About this exercise:
Gather from the material every line that contains the string "Food".

Study material:

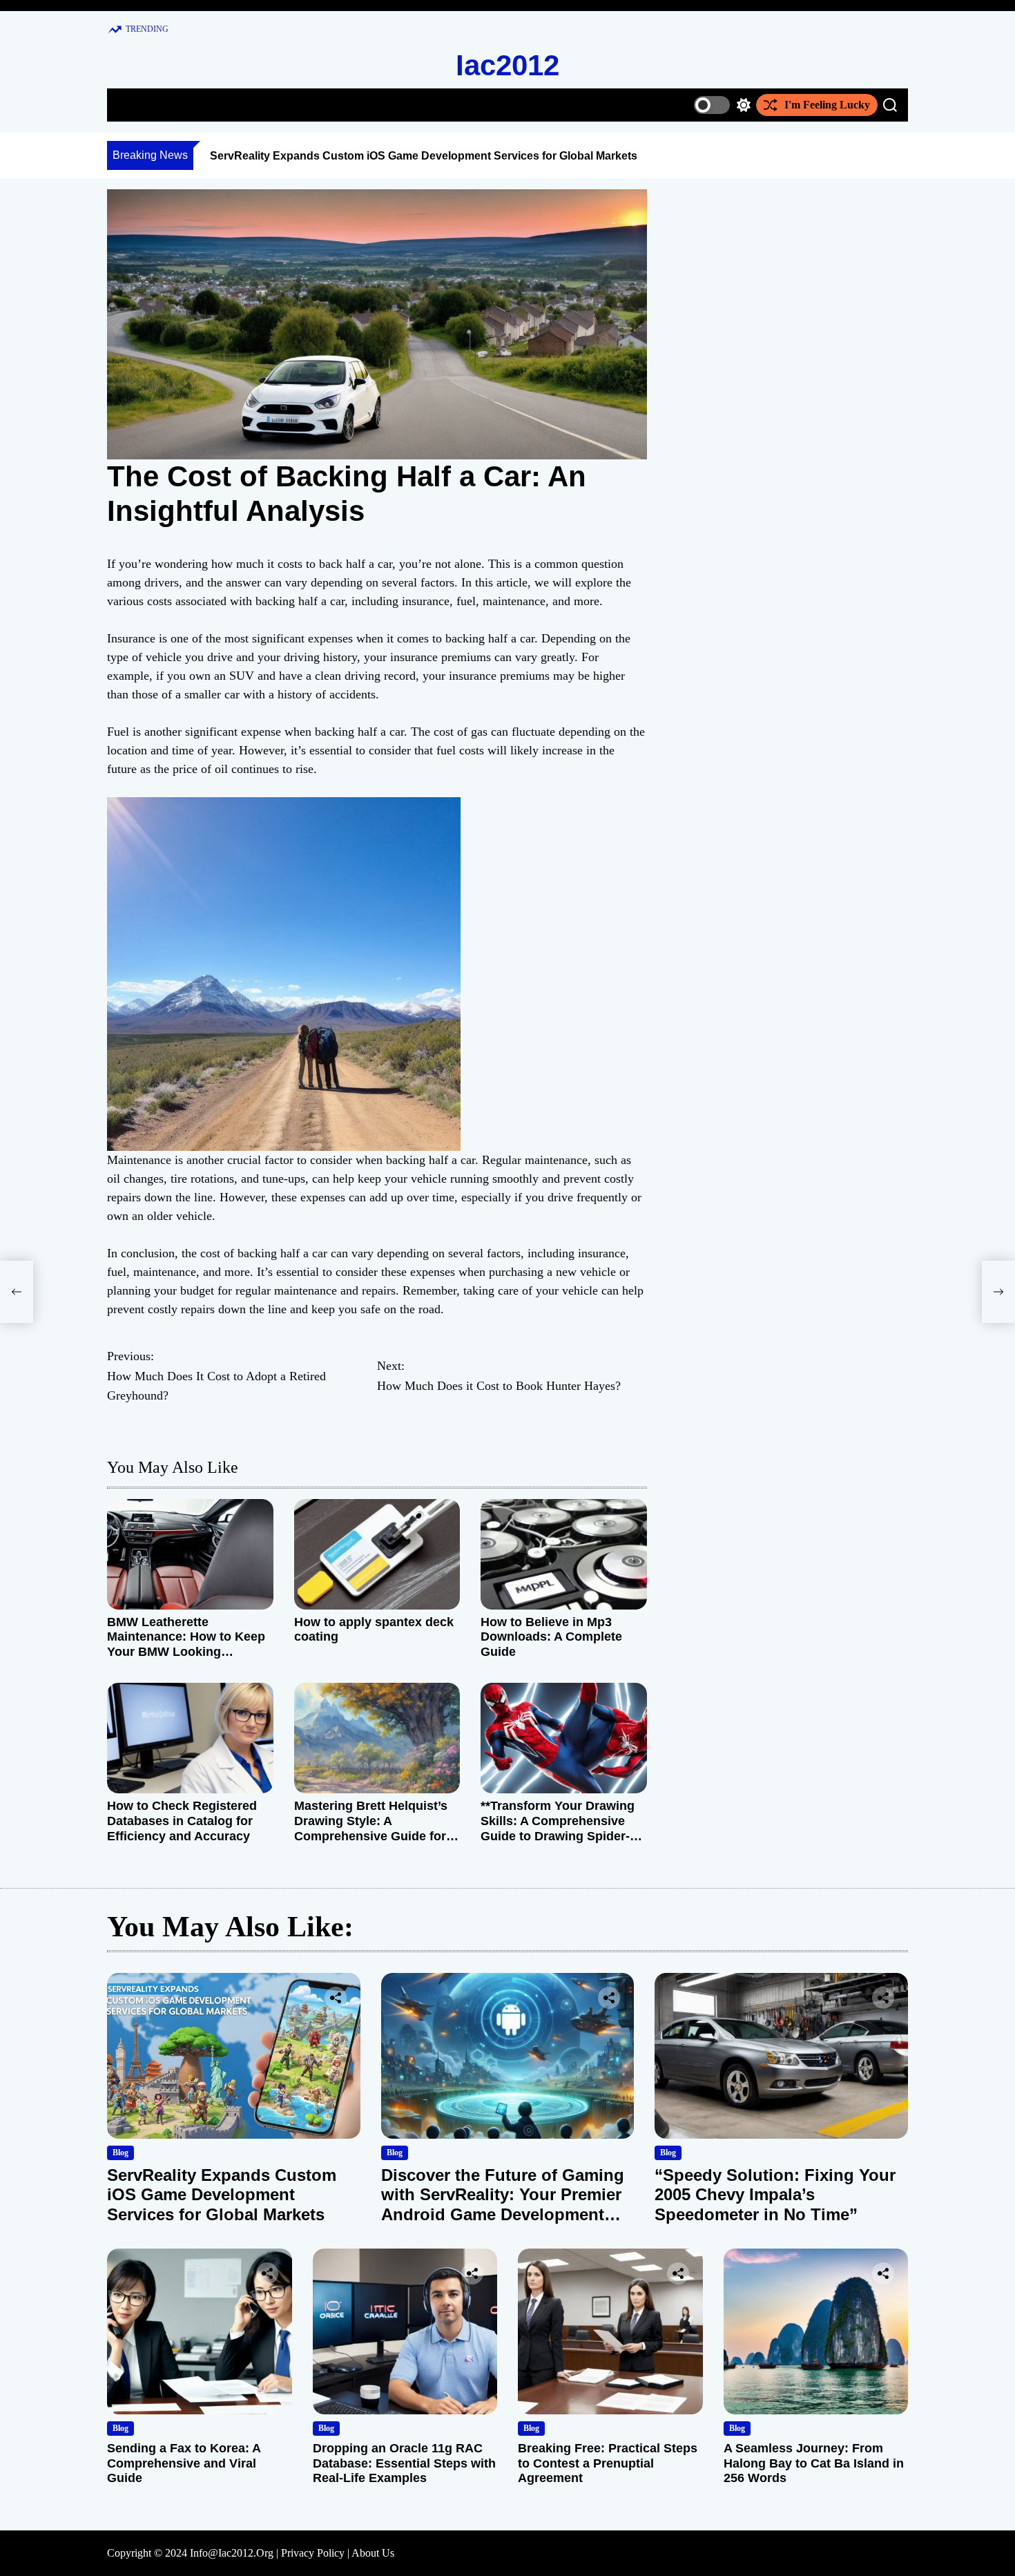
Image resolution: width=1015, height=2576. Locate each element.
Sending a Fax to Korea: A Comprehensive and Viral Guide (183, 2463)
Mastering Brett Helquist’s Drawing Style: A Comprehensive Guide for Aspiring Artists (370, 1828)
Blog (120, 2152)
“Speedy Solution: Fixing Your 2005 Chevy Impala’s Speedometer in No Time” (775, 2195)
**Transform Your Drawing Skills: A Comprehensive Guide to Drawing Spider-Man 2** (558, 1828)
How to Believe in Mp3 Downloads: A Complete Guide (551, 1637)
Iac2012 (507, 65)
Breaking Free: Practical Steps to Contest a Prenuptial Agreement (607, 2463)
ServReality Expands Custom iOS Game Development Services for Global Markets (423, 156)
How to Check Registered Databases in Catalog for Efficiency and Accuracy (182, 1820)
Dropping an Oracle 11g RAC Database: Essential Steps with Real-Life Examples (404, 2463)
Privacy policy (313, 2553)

--

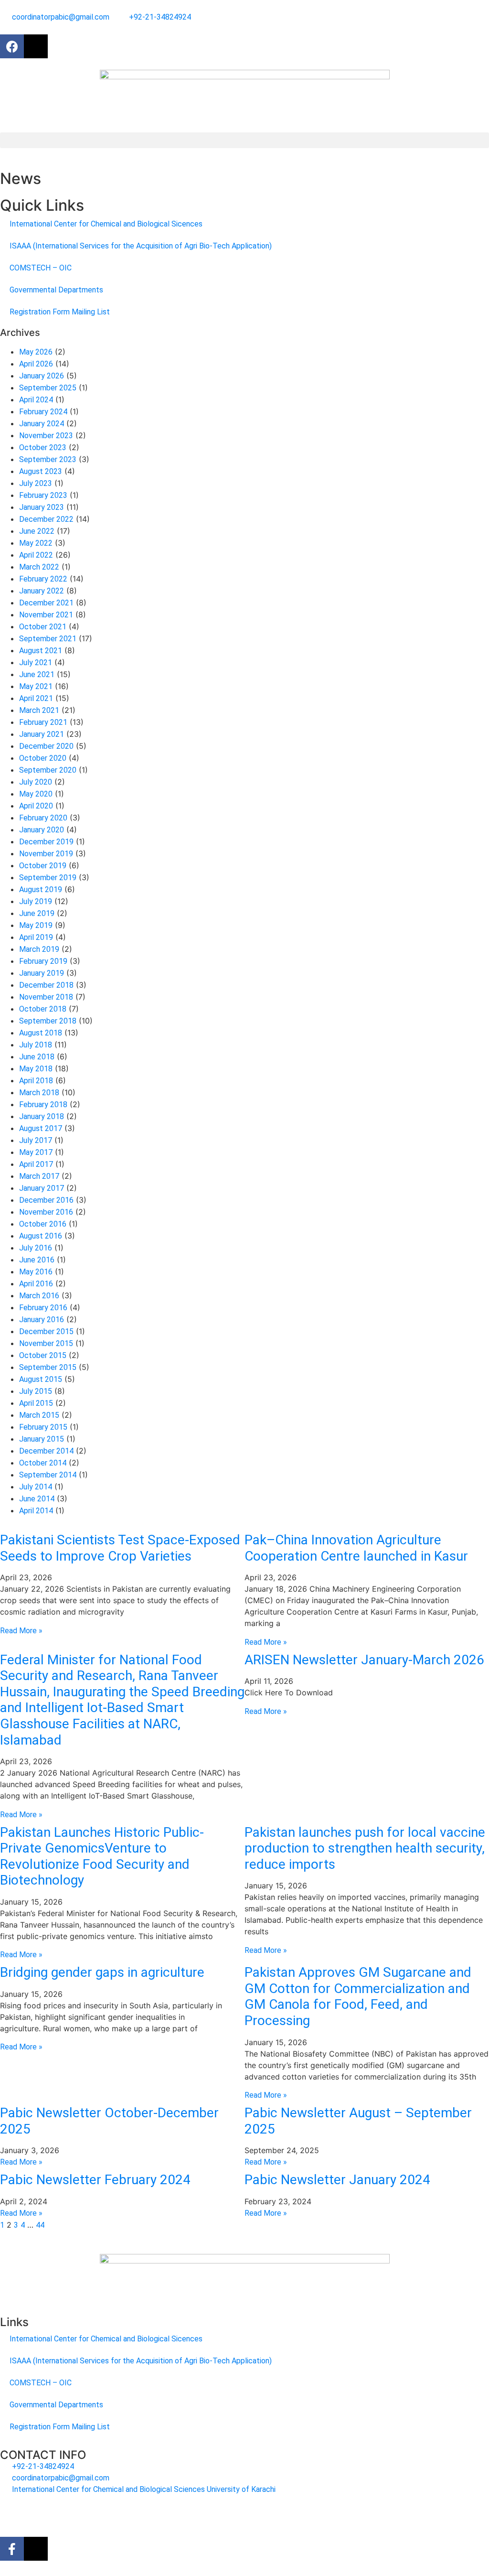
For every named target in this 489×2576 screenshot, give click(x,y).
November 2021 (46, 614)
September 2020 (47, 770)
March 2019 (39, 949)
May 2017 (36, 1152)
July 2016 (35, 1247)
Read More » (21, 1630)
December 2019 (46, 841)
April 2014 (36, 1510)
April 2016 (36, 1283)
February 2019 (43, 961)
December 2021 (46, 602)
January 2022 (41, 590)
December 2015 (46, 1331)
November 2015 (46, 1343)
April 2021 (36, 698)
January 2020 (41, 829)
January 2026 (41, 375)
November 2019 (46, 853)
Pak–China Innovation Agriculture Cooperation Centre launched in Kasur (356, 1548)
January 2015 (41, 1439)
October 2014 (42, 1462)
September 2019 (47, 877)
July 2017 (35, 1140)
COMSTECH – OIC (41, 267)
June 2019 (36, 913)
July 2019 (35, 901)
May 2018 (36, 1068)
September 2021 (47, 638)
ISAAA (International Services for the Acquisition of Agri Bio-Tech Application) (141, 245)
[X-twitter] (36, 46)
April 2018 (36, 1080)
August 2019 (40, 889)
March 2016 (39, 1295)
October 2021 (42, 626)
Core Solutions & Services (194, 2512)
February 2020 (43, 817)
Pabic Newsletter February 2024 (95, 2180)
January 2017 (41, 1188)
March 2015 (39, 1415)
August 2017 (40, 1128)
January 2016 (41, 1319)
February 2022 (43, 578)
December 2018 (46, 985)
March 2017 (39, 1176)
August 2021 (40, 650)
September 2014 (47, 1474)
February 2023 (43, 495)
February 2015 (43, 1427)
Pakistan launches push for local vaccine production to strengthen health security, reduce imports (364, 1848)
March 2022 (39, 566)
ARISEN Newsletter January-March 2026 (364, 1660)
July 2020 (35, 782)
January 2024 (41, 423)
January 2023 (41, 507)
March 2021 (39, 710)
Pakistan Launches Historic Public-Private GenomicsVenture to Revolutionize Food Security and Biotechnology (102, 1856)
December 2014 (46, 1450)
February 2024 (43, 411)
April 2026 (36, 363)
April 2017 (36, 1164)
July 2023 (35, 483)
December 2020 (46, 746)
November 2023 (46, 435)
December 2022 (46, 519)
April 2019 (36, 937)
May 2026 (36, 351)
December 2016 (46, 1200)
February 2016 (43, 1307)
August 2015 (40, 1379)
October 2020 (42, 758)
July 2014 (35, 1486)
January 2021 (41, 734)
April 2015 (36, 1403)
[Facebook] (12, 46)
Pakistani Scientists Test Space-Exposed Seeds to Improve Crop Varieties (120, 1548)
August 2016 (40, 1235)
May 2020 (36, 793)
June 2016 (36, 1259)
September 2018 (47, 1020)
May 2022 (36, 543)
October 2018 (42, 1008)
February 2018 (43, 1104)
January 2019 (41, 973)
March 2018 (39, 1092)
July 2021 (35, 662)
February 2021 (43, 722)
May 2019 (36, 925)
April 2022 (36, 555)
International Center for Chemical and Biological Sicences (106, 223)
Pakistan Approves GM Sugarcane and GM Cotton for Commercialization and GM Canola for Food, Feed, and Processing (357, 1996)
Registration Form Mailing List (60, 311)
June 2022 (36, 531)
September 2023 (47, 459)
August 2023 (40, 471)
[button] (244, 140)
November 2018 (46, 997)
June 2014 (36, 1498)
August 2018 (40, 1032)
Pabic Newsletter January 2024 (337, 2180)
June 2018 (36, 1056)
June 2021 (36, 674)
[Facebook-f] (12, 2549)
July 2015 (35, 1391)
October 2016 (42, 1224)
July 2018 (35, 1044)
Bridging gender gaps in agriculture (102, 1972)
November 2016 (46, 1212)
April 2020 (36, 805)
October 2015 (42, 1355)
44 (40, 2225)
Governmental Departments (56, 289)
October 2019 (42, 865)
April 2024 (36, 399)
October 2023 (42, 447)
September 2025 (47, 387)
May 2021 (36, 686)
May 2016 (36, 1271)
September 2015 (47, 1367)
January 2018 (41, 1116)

Your response:
Pakistan Launches Historic Public-Private GenomicsVenture to Revolutionize Food Security and Biotechnology (102, 1856)
Pakistan Approves GM Sugarcane and GM Cotton for Commercialization and GM Canola for Food, Feed, and Processing (357, 1996)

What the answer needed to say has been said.